◆ **EXTRAIT**

========================================================================

Destination : 44 , Sartre


Miettes de philosophie, à prendre avec des pincettes ou à verser directement dans la poubelle

L'existence d'un objet ou d'un être précède le désir qu'on peut avoir de lui et par là-même l'essence qui s'en dégage et qui appelle l'appétit. Car faut-il avoir faim pour désirer avidement un simple morceau de pain sec. Faut-il avoir soif pour désirer goulûment un verre d'eau fraîche. Cependant les hommes - comme les bêtes, du reste - ont eu faim avant l'existence du pain, avant l'existence (ou la conscience de l'existence) de nourritures terrestres. Que dire alors des nourritures spirituelles ! Vaste matière que j'abandonne volontiers aux spécialistes du domaine de l'impalpable.

Revenons donc à nos hommes jetés sur terre, abandonnés à leur sort. La faim justifiant des moyens, ils ont entrepris ce que nous appelons de nos jours le grignotage. Pratique déjà reconnue à l'époque comme néfaste à la santé tant physique que morale. L'ère de l'expérimentation était lancée, la science en marche avant même la conscience. Ce qui s'avèrera par la suite une erreur monumentale. Mais là encore nous touchons au domaine de l'immatériel et si j'ose m'avancer : de l'improbable.

De feuilles en aiguilles, les survivants de ces procédés aussi bien délectables que douloureux et souvent mortels ont découvert - par hasard ou guidé par leur destin (cela est une autre histoire qui nous ramène à ce sujet que je veux éviter à tout prix : l'évanescence, que je nomme en langage prosaïque la naissance d'Eve) – les rescapés donc ont découvert le Fruit ! L'existence de cette promesse - car l'intuition leur est venue immédiatement de ne pas laisser passer l'occasion – a déclenché une extraordinaire appétence. Les sens excités se sont heurtés à l'interdit. Et comme l'interdit précède la transcendance, il est facile d'imaginer dès lors l'apparition et l'essor fulgurant de la graine de violence. Les bouleversements qui s'en suivirent perdurent de nos jours malgré l'acharnement d'esprits ésotériques en communication directe avec un être suprême invisible. Je ne m'aventurerai pas – vous le devinez aisément – sur le terrain de l'incorporel et de l'intemporel : situations trop instables.

========================================================================

Relevés de recherche d'éléments
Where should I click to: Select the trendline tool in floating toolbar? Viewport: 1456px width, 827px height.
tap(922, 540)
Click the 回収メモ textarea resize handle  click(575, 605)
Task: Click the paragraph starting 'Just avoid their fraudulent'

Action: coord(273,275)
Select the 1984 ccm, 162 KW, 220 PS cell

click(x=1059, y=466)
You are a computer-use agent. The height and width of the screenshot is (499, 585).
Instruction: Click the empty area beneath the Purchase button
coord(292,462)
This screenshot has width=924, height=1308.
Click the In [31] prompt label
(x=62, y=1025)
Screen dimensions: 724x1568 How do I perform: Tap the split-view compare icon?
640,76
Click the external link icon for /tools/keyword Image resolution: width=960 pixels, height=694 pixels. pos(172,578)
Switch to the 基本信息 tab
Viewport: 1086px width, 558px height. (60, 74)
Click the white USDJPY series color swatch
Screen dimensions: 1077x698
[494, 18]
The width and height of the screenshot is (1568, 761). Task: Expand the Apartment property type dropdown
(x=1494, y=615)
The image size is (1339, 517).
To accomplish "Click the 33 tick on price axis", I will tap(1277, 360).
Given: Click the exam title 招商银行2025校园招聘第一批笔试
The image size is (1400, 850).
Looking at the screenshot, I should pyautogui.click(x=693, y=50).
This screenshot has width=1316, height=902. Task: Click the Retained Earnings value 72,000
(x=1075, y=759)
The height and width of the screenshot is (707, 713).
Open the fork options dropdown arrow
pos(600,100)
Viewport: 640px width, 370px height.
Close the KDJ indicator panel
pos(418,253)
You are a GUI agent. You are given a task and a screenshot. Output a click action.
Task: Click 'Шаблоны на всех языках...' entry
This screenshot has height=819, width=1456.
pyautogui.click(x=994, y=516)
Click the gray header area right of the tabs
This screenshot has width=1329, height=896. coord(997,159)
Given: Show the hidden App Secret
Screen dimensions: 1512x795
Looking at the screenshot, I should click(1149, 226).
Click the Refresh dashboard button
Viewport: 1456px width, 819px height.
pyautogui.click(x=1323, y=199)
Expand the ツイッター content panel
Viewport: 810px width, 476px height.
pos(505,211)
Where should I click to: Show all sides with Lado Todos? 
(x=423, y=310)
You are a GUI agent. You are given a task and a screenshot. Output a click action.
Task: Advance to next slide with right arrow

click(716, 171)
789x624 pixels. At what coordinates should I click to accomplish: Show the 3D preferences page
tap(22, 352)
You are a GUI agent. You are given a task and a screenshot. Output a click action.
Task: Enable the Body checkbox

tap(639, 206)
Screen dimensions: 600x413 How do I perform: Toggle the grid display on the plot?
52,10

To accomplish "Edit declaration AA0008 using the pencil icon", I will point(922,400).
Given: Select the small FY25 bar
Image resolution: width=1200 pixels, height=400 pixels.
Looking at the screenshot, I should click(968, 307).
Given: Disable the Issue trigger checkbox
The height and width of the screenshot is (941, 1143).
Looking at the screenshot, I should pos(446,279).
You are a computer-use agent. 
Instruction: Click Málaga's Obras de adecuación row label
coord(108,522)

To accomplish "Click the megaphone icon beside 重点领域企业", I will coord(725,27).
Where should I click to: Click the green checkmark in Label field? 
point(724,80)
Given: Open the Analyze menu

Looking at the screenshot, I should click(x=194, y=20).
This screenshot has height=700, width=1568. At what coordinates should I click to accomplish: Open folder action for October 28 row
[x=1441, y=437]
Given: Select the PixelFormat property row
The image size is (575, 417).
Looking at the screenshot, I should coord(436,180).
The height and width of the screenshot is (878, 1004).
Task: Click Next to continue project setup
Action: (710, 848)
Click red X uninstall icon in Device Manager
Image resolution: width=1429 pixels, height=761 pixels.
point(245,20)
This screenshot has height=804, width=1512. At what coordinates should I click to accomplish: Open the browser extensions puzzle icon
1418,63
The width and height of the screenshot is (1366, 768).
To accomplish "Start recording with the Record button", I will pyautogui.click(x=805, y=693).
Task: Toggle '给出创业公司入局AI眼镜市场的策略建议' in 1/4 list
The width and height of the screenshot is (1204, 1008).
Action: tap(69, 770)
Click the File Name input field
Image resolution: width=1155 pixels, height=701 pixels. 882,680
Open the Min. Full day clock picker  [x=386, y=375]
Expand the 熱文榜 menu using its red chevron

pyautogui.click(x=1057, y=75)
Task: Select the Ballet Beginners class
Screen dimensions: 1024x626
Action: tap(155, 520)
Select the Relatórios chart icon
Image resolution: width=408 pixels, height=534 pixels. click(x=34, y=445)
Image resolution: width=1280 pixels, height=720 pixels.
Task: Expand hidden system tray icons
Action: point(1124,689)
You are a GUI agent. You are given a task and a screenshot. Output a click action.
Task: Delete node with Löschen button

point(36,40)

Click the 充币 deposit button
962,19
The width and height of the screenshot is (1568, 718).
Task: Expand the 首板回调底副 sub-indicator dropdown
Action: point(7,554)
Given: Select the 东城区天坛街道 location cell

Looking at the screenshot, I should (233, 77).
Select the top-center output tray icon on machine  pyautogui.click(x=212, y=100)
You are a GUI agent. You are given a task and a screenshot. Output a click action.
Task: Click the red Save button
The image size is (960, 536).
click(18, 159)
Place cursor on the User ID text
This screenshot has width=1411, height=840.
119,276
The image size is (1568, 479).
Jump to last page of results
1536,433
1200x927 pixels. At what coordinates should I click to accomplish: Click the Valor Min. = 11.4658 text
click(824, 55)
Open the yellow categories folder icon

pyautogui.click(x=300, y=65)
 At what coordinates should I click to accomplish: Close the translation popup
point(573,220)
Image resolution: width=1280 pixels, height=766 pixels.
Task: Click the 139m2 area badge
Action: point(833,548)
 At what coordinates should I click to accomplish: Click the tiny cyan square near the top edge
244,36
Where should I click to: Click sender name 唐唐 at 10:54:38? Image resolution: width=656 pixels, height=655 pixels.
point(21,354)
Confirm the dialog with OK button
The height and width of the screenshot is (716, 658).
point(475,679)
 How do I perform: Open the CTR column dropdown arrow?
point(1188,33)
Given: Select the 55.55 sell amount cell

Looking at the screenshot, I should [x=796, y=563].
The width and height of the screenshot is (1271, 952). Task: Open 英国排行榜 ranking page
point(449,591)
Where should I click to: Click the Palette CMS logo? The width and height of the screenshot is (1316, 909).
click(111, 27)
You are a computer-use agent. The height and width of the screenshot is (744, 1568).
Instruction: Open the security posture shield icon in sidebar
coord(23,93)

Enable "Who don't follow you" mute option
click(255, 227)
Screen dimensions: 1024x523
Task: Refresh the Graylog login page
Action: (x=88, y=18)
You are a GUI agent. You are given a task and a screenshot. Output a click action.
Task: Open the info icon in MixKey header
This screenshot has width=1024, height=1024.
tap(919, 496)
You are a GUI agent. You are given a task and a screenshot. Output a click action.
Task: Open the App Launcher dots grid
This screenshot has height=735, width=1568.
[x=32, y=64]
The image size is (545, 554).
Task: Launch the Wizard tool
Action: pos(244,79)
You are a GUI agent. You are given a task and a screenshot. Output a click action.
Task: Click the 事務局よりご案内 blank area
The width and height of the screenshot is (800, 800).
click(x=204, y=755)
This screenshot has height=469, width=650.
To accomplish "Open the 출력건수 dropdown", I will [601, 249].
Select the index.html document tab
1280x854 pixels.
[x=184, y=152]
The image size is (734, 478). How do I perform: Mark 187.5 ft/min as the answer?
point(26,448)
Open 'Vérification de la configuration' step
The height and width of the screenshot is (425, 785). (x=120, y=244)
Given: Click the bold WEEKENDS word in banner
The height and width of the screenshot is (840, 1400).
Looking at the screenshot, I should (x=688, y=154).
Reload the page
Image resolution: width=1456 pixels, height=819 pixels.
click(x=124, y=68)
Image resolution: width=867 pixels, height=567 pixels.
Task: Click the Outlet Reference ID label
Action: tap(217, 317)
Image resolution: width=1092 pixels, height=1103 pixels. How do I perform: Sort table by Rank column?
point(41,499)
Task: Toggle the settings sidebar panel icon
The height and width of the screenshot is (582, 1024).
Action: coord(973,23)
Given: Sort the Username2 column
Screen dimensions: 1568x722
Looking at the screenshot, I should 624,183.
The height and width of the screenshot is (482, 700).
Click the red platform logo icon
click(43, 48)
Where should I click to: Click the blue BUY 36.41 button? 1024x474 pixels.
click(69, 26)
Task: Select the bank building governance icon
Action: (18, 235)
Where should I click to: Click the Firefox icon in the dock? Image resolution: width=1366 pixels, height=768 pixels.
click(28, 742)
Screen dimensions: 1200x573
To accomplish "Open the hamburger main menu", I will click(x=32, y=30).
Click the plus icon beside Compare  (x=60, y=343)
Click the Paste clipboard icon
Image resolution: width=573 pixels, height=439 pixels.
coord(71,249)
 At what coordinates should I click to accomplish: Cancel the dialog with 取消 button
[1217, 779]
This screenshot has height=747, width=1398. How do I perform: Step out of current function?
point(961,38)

========================================================================

◆ **TÂCHES À RÉALISER**
1. D'après l'extrait, quelle pratique les hommes ont-ils entreprise, poussés par la faim ?
2. Recopiez le passage de l'extrait allant de « L'existence d'un objet » jusqu'à « domaine de l'impalpable. » inclus, en renommant « pain » en « biscuit ».
Veuillez vous fonder exclusivement sur l'extrait.

◆ **RÉPONSES AUX TÂCHES**
1. Ils ont entrepris ce que nous appelons de nos jours le grignotage.

2.
L'existence d'un objet ou d'un être précède le désir qu'on peut avoir de lui et par là-même l'essence qui s'en dégage et qui appelle l'appétit. Car faut-il avoir faim pour désirer avidement un simple morceau de biscuit sec. Faut-il avoir soif pour désirer goulûment un verre d'eau fraîche. Cependant les hommes - comme les bêtes, du reste - ont eu faim avant l'existence du biscuit, avant l'existence (ou la conscience de l'existence) de nourritures terrestres. Que dire alors des nourritures spirituelles ! Vaste matière que j'abandonne volontiers aux spécialistes du domaine de l'impalpable.